» **Challenge**: Return the listing below word for word, from its first line through the line with "30) label: Вход/Регистрация", including both of those lines.

» **Material**:
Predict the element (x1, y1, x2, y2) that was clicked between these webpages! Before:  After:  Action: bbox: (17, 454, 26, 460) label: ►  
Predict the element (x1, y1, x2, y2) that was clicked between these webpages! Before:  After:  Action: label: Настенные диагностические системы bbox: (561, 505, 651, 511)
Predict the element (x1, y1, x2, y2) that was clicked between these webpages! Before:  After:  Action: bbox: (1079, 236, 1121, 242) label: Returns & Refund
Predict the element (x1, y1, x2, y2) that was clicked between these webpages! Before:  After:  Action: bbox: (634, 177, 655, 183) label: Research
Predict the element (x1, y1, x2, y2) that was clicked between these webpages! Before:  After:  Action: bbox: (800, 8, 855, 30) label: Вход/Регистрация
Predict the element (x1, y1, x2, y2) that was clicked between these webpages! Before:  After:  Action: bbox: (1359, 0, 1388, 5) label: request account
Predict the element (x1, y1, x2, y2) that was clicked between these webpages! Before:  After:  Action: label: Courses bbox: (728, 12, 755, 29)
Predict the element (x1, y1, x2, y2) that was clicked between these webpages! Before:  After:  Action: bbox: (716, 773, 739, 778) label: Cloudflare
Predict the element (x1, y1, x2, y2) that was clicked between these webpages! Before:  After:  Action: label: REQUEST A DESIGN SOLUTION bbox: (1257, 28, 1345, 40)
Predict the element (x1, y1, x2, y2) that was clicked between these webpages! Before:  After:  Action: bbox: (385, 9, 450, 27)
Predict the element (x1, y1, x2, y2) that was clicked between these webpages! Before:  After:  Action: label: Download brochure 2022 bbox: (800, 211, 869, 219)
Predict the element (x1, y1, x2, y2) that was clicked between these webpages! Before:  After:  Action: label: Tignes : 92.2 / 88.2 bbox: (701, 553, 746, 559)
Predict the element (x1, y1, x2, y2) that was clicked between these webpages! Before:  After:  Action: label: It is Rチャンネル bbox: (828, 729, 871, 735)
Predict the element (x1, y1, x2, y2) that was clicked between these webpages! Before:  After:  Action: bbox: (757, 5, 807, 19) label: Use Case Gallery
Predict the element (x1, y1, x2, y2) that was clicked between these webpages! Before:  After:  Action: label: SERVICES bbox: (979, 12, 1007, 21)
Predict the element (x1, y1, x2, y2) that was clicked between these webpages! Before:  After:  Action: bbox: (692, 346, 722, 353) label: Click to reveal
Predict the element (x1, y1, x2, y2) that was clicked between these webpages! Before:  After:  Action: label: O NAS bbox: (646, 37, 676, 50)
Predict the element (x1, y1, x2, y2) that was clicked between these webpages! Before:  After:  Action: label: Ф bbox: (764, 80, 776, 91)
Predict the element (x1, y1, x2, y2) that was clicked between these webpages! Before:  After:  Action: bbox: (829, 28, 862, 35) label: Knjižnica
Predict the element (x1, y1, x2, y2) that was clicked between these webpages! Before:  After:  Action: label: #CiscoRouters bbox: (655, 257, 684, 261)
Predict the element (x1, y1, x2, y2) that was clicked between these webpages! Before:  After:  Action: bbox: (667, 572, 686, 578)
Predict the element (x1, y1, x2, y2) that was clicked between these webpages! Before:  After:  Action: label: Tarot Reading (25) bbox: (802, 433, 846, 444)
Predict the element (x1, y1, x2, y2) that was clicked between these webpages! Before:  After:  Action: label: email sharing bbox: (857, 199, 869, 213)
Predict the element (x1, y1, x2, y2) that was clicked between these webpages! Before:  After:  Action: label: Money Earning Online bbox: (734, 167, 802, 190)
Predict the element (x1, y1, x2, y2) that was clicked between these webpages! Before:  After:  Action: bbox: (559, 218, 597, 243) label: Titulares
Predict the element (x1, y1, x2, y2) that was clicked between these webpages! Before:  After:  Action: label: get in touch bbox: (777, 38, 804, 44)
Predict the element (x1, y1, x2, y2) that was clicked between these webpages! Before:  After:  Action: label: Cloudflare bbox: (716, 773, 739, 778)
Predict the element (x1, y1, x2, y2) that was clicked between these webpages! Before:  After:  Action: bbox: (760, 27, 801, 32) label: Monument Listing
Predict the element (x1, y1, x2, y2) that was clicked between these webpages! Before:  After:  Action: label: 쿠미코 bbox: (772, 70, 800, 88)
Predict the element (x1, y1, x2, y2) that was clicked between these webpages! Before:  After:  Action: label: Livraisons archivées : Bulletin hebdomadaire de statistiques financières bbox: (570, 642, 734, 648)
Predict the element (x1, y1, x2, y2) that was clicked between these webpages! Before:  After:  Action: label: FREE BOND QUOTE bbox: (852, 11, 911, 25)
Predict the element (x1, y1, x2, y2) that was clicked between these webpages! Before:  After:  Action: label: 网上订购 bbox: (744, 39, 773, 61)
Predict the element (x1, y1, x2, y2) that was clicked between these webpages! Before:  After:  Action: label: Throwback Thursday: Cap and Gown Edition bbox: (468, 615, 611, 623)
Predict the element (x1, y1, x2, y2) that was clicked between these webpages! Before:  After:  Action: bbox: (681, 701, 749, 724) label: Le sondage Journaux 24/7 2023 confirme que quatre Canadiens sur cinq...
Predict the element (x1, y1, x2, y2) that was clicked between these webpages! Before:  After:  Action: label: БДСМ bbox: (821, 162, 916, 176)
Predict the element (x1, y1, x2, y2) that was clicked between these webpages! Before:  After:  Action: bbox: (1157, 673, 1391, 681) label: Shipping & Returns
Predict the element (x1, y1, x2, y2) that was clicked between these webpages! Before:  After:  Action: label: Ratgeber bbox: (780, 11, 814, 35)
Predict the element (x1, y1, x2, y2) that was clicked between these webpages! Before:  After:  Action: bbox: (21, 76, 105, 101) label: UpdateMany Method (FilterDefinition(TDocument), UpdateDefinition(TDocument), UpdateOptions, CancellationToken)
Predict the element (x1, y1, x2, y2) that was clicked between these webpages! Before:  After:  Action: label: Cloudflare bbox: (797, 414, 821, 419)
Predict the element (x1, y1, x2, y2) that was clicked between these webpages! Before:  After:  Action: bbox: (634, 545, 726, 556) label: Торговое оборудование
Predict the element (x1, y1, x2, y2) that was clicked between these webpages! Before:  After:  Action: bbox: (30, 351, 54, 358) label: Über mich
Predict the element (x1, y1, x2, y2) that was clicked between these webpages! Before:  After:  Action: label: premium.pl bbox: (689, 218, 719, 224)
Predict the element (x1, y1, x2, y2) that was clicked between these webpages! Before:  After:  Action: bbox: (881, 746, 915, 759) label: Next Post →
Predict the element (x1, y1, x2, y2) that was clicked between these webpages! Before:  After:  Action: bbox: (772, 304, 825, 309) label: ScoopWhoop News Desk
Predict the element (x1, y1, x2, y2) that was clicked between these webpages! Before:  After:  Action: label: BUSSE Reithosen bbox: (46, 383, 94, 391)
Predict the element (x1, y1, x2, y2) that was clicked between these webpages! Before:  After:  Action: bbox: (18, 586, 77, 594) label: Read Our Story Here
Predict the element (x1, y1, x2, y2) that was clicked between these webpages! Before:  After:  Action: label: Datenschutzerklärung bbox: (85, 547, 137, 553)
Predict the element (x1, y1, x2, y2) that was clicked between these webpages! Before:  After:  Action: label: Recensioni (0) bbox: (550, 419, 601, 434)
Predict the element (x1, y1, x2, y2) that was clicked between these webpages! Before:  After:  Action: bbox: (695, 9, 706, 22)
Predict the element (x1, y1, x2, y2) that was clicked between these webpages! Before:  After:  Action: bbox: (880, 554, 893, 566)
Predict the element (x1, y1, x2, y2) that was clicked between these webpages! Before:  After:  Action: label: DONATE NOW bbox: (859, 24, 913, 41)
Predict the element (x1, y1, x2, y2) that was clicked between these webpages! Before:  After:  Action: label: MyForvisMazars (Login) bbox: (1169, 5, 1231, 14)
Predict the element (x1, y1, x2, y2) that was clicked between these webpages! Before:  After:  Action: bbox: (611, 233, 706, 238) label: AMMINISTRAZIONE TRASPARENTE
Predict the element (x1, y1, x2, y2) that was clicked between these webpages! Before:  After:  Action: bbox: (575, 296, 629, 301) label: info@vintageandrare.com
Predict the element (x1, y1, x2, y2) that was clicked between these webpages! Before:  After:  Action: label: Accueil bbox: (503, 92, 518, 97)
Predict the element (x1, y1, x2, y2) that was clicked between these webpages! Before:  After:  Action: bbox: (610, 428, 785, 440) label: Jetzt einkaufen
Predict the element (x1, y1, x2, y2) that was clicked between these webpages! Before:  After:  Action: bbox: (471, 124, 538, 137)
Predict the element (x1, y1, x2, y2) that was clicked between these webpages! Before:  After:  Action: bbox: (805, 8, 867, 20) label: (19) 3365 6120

» **Answer**:
Predict the element (x1, y1, x2, y2) that was clicked between these webpages! Before:  After:  Action: bbox: (17, 454, 26, 460) label: ►  
Predict the element (x1, y1, x2, y2) that was clicked between these webpages! Before:  After:  Action: label: Настенные диагностические системы bbox: (561, 505, 651, 511)
Predict the element (x1, y1, x2, y2) that was clicked between these webpages! Before:  After:  Action: bbox: (1079, 236, 1121, 242) label: Returns & Refund
Predict the element (x1, y1, x2, y2) that was clicked between these webpages! Before:  After:  Action: bbox: (634, 177, 655, 183) label: Research
Predict the element (x1, y1, x2, y2) that was clicked between these webpages! Before:  After:  Action: bbox: (800, 8, 855, 30) label: Вход/Регистрация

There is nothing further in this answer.